How many lines below contain the word "height"? Answer with that number alone.

SUPPLIED INFORMATION Block Start

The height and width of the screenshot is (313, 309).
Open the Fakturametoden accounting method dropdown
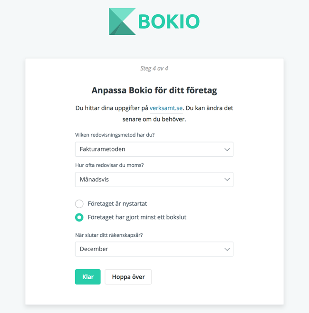(x=154, y=149)
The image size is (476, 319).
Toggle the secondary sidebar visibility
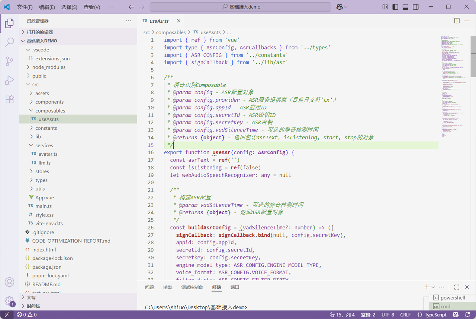(x=416, y=7)
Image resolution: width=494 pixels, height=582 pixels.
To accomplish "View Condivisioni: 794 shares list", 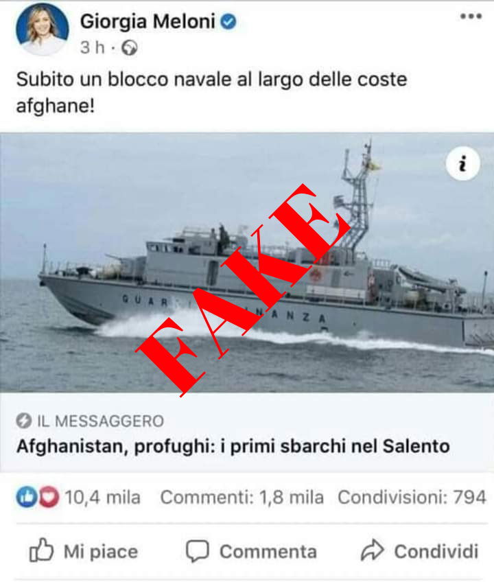I will (412, 497).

SUPPLIED INFORMATION Block End

**RESPONSE TO THIS EXERCISE:**
2